Could you copy out all of the data below word for word, line by line, leaving out the pictures?

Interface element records
"""

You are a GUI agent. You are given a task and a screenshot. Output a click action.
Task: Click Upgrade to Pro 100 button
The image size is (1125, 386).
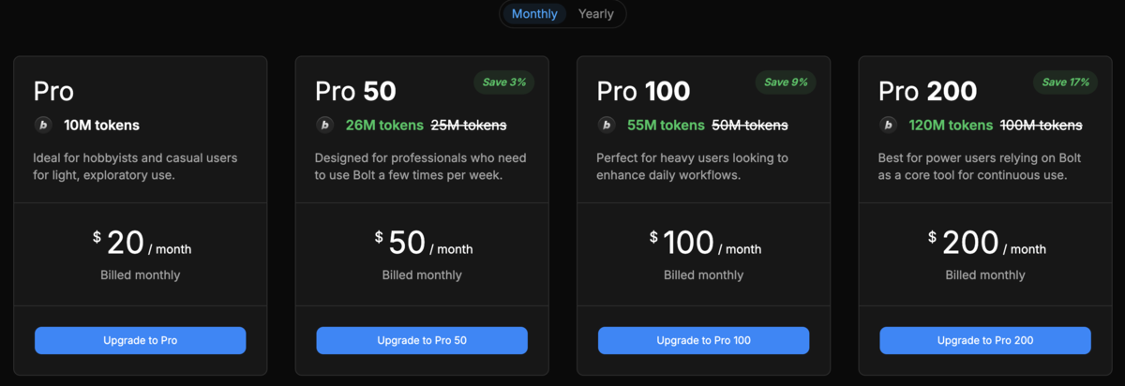[x=703, y=340]
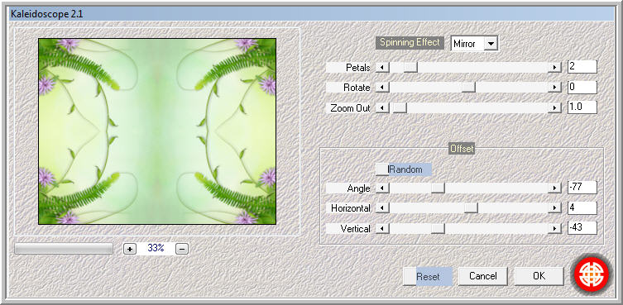Zoom out preview with minus icon
The image size is (623, 305).
click(181, 249)
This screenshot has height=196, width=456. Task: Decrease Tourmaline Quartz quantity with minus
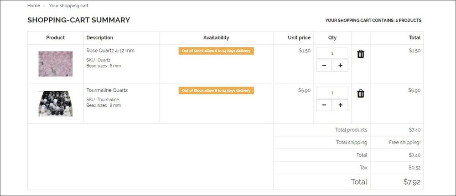coord(324,105)
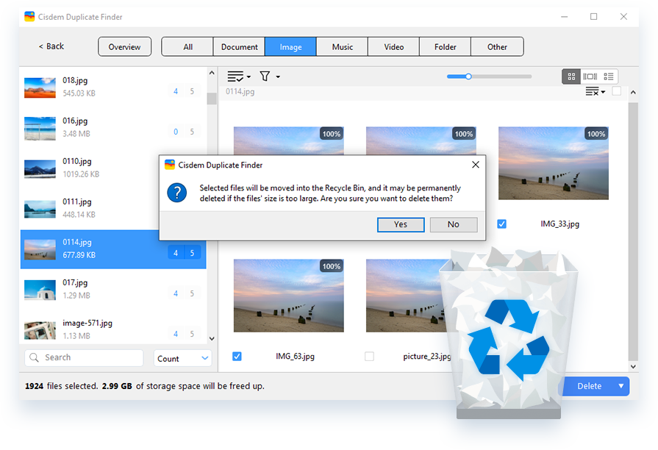Switch to detailed list view
This screenshot has height=450, width=658.
pos(609,76)
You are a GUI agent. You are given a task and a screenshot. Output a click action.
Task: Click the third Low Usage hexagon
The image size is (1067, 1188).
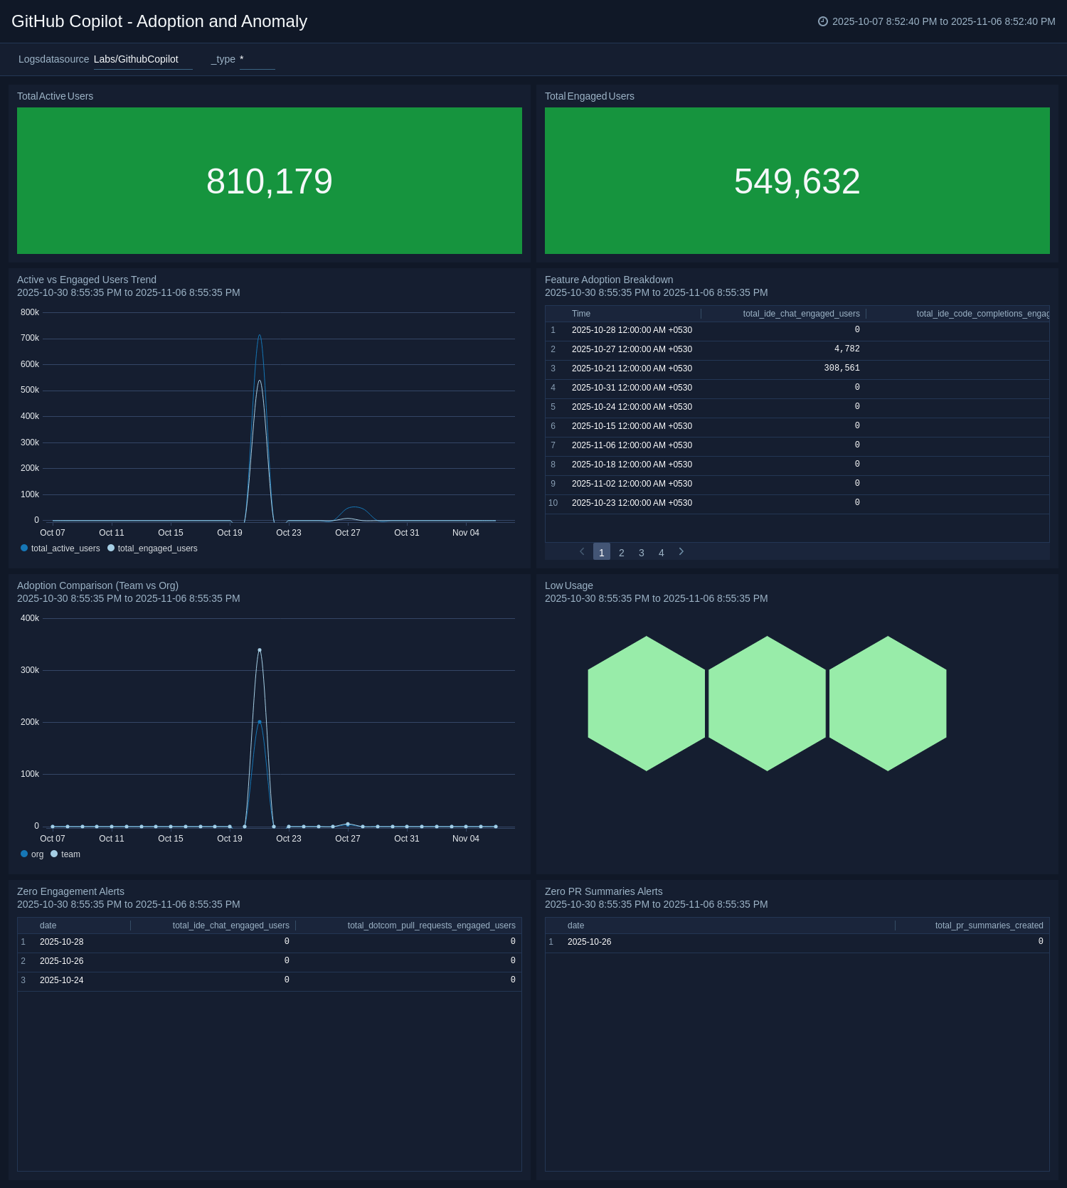click(888, 704)
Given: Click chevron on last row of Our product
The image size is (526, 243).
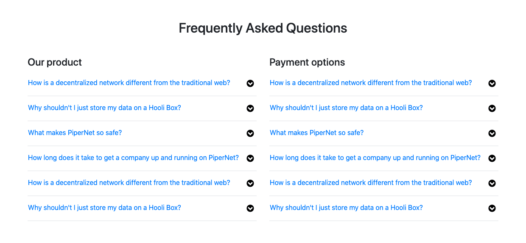Looking at the screenshot, I should 250,208.
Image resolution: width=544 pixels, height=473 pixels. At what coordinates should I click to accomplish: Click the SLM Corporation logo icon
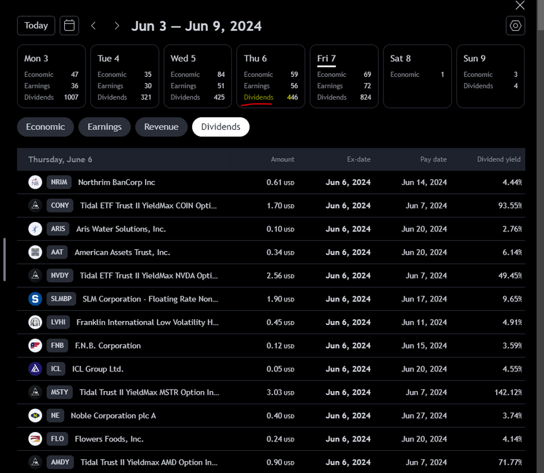pyautogui.click(x=35, y=299)
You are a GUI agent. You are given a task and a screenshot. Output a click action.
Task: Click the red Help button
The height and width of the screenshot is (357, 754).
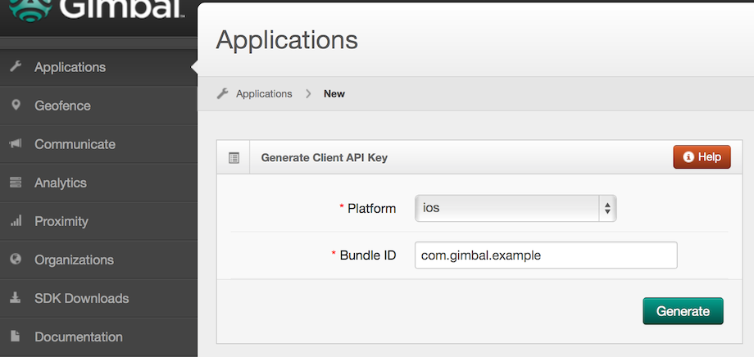click(x=702, y=157)
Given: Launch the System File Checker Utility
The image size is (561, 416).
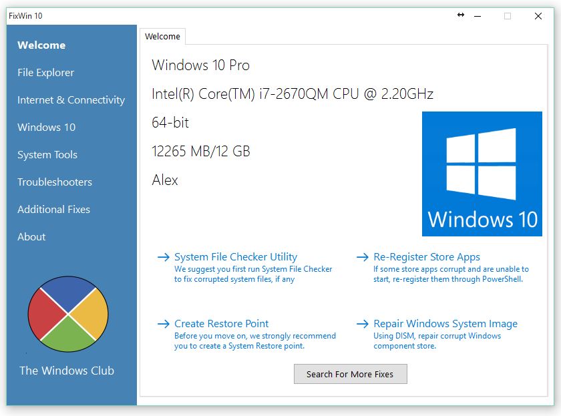Looking at the screenshot, I should [x=236, y=257].
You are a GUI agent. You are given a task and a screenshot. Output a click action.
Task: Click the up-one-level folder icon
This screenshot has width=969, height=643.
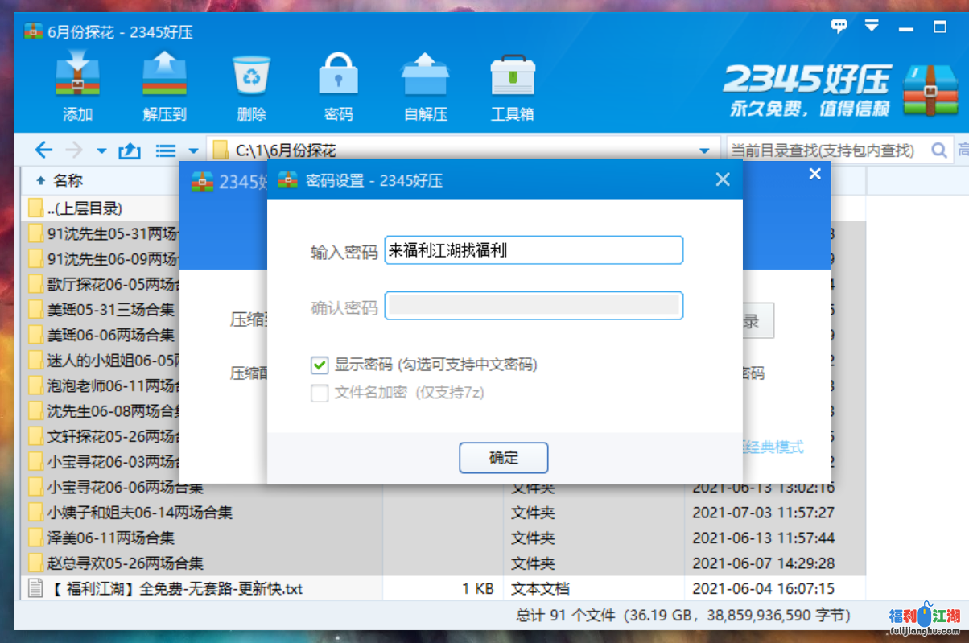tap(130, 150)
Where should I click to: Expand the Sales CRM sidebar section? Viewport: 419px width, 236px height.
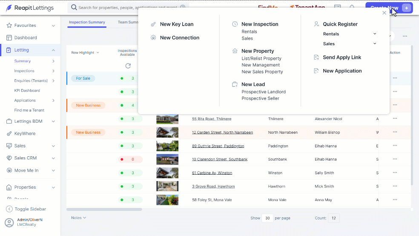(x=30, y=158)
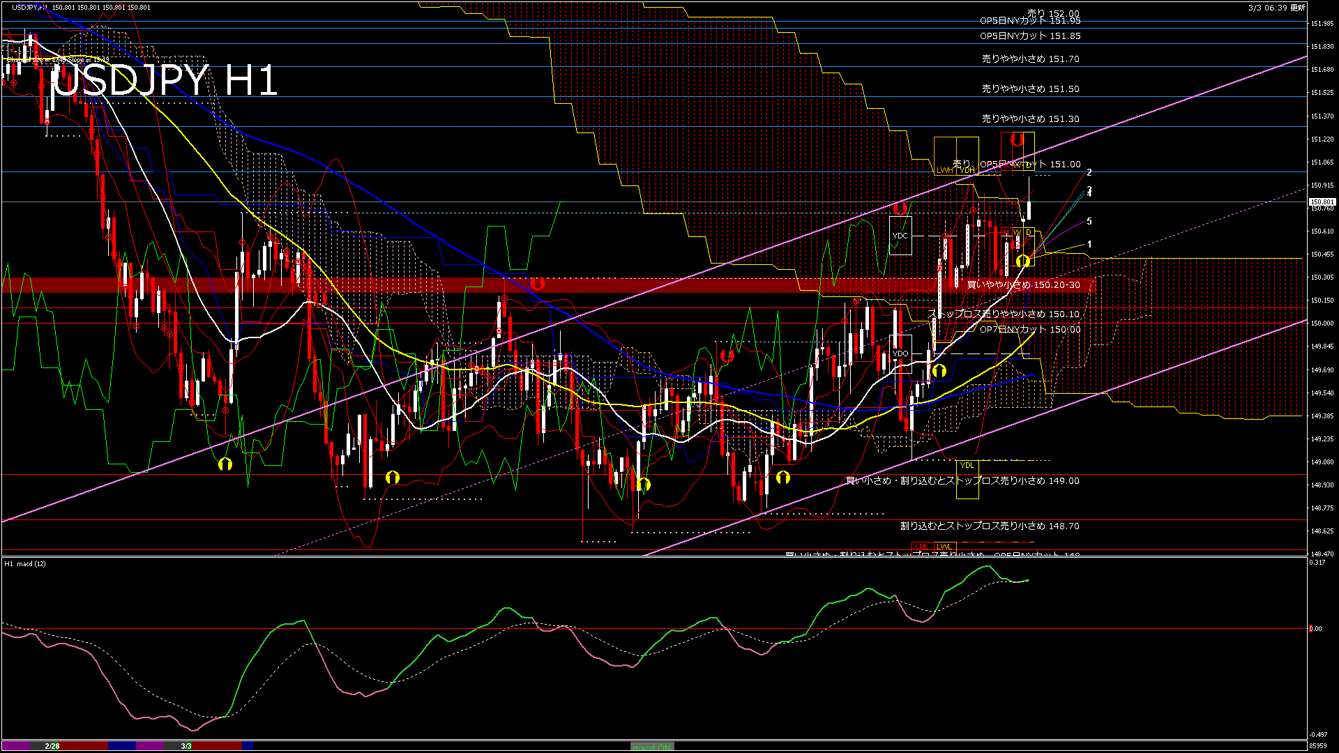This screenshot has height=753, width=1339.
Task: Click the OP7日NYカット 150.00 label
Action: click(1030, 329)
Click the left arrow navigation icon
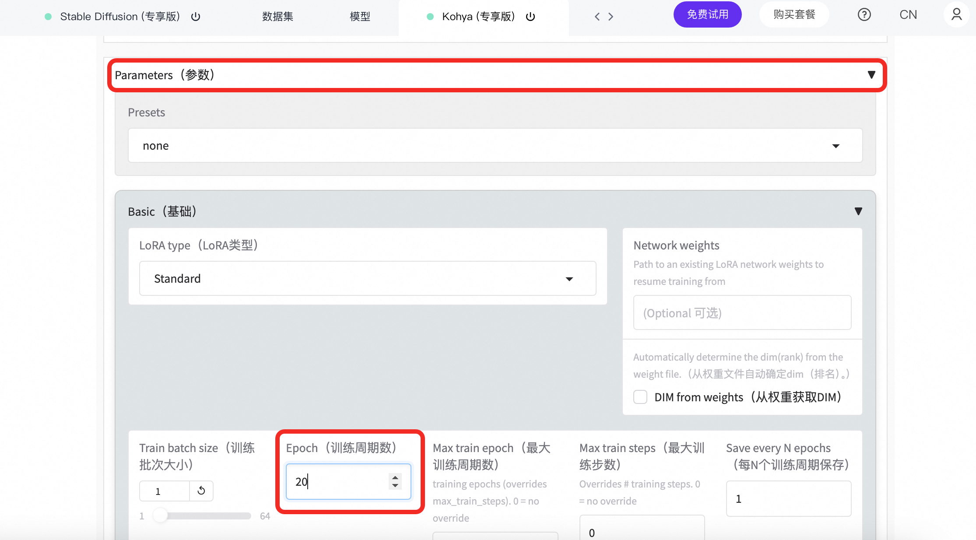The image size is (976, 540). [x=597, y=17]
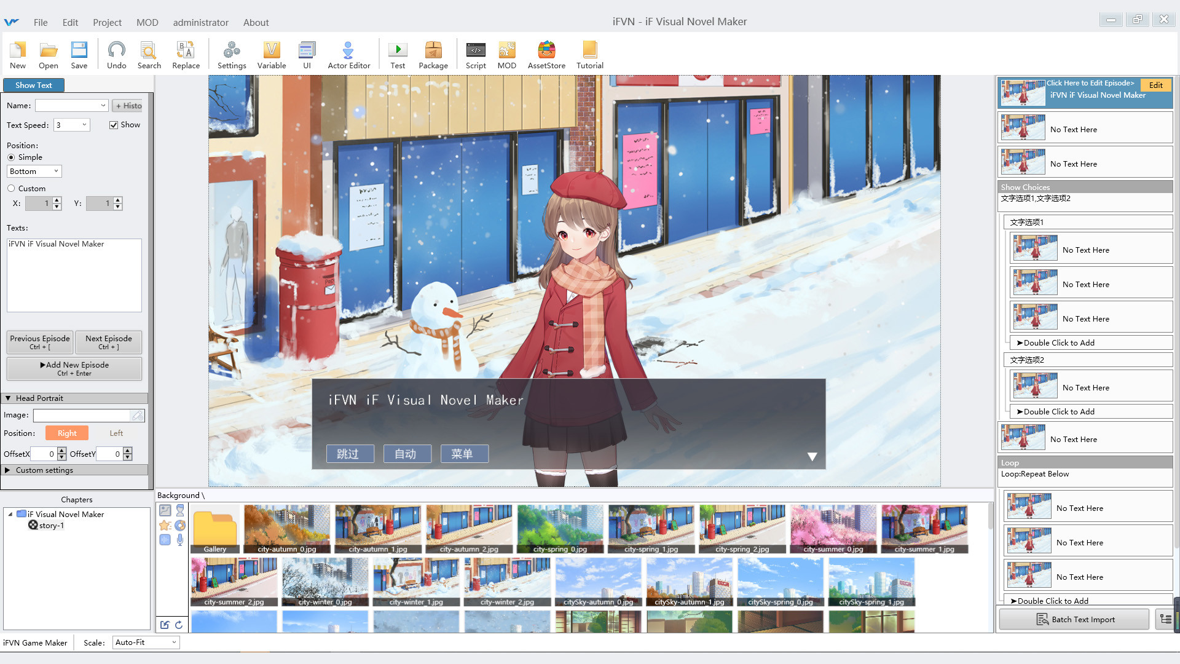
Task: Open the MOD tool on the toolbar
Action: [x=506, y=54]
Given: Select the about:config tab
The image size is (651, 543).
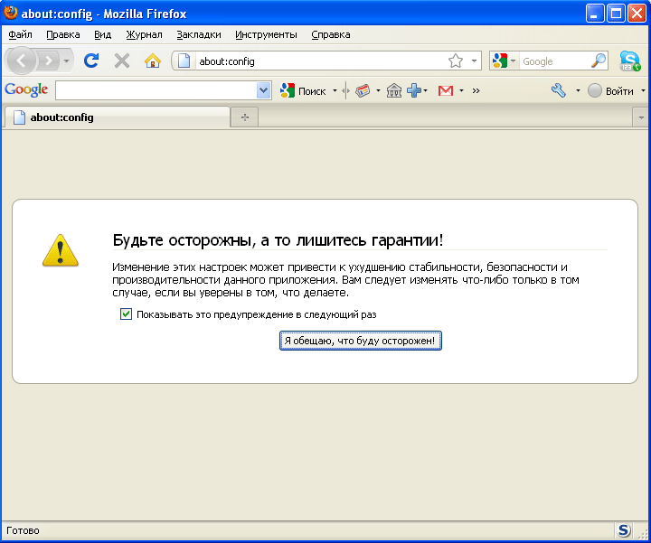Looking at the screenshot, I should (118, 117).
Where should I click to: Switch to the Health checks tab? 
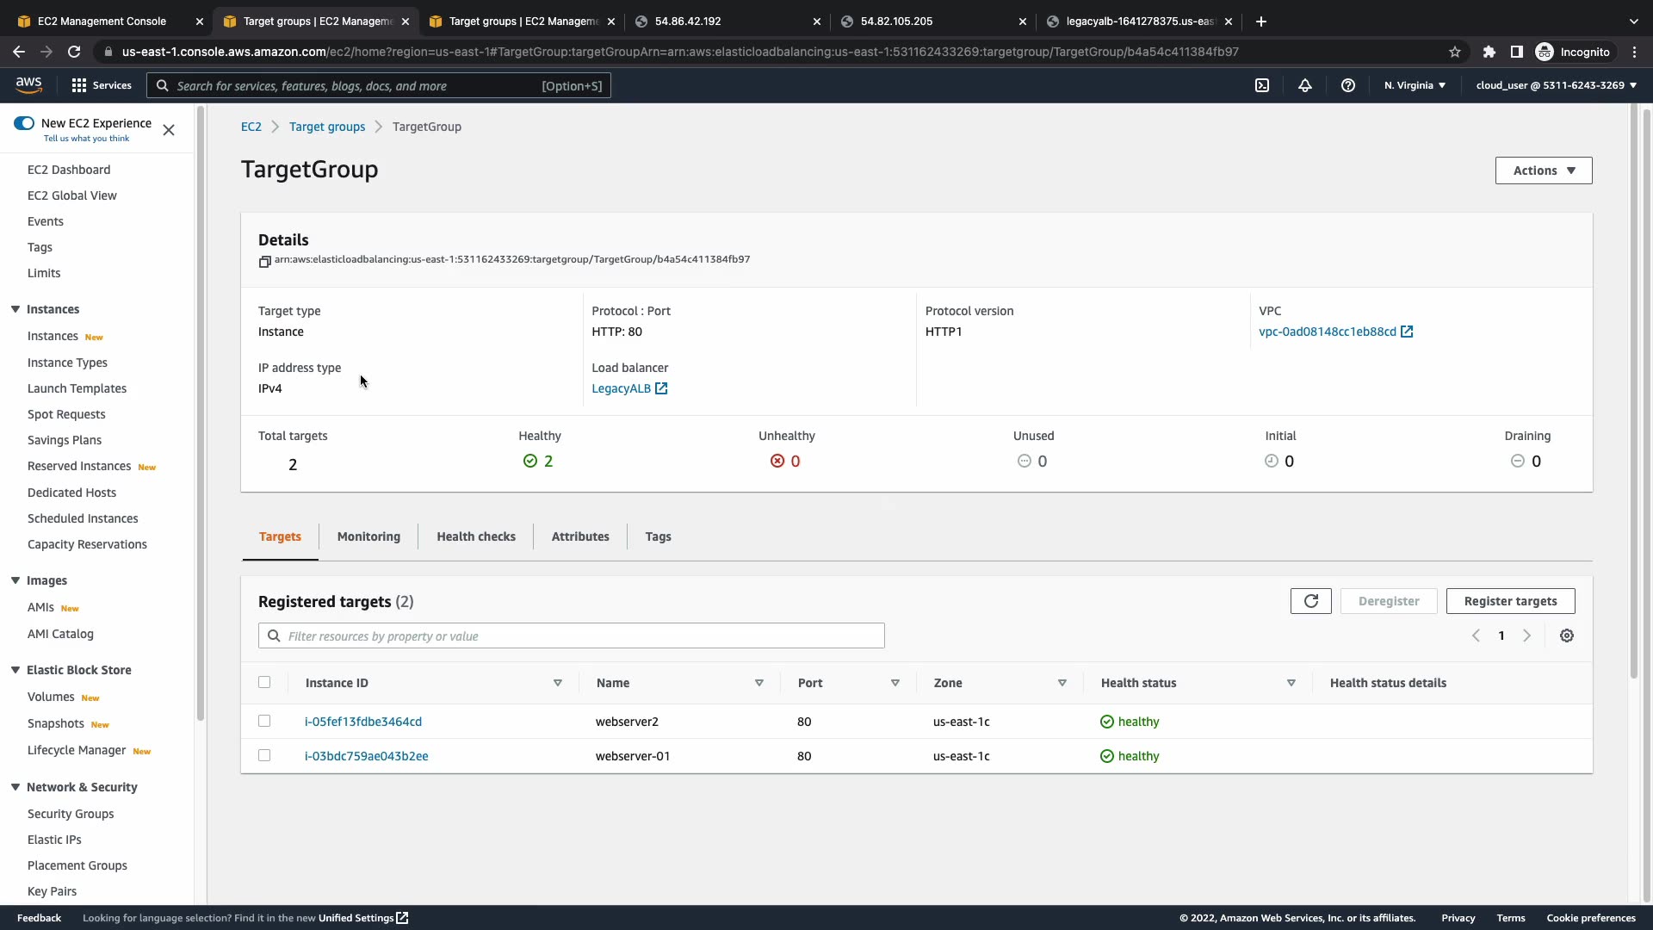[x=476, y=536]
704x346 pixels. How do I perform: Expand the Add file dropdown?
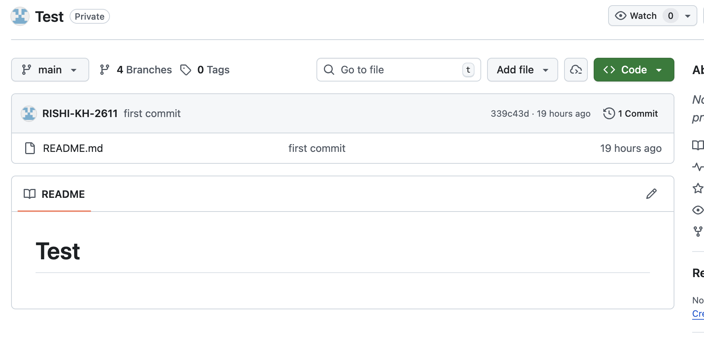point(522,70)
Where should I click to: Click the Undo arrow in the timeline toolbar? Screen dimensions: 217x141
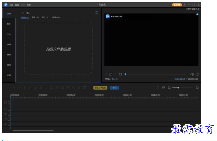tap(14, 87)
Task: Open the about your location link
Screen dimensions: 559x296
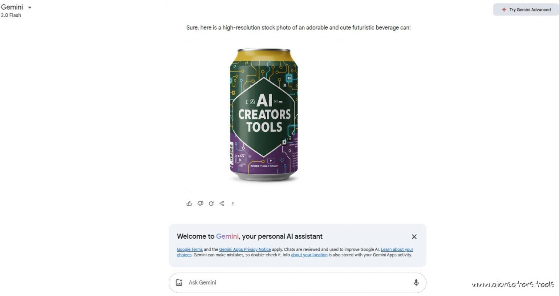Action: pyautogui.click(x=309, y=255)
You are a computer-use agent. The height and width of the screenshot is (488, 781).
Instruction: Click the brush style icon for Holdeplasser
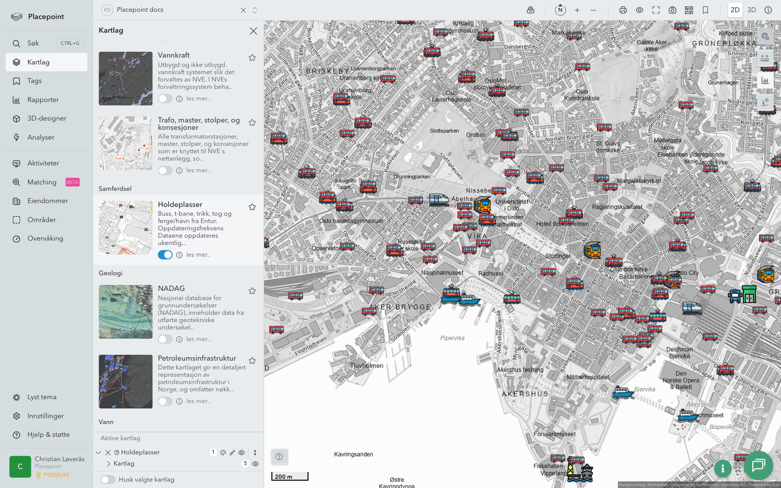232,452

"""

TASK ANSWER ▸
You are a GUI agent. You are given a task and a screenshot. Output a click action.
Task: Click Upgrade to Pro 100 button
The image size is (1125, 386).
[x=703, y=340]
Zoom out preview with minus icon
The image size is (623, 305).
click(181, 249)
This screenshot has height=196, width=456. Task: Decrease Tourmaline Quartz quantity with minus
coord(324,105)
Switch to detailed list view
This screenshot has height=450, width=658.
pos(609,76)
You are a GUI agent. You are given a task and a screenshot. Output a click action.
Task: Click the third Low Usage hexagon
The image size is (1067, 1188).
click(888, 704)
Given: Click chevron on last row of Our product
The image size is (526, 243).
Looking at the screenshot, I should 250,208.
Image resolution: width=544 pixels, height=473 pixels. At what coordinates should I click to accomplish: Click the SLM Corporation logo icon
pyautogui.click(x=35, y=299)
You are a GUI agent. You are given a task and a screenshot. Output a click action.
Task: Click the red Help button
The height and width of the screenshot is (357, 754).
click(x=702, y=157)
Given: Launch the System File Checker Utility
The image size is (561, 416).
Looking at the screenshot, I should [x=236, y=257].
You are a GUI agent. You are given a task and a screenshot. Output a click action.
Task: Click the up-one-level folder icon
This screenshot has width=969, height=643.
tap(130, 150)
Where should I click to: Expand the Sales CRM sidebar section? Viewport: 419px width, 236px height.
(x=30, y=158)
This screenshot has height=753, width=1339.
Task: Click the OP7日NYカット 150.00 label
Action: click(1030, 329)
Click the left arrow navigation icon
The image size is (976, 540). [x=597, y=17]
Task: Open the MOD tool on the toolbar
Action: [x=506, y=54]
Given: Select the about:config tab
The image size is (651, 543).
Looking at the screenshot, I should (118, 117).
Where should I click to: Switch to the Health checks tab? 
[x=476, y=536]
704x346 pixels. How do I perform: Expand the Add file dropdown?
point(522,70)
Where should I click to: Click the Undo arrow in the timeline toolbar? Screen dimensions: 217x141
tap(14, 87)
Task: Open the about your location link
Screen dimensions: 559x296
Action: pyautogui.click(x=309, y=255)
You are a computer-use agent. The height and width of the screenshot is (488, 781).
Instruction: Click the brush style icon for Holdeplasser
232,452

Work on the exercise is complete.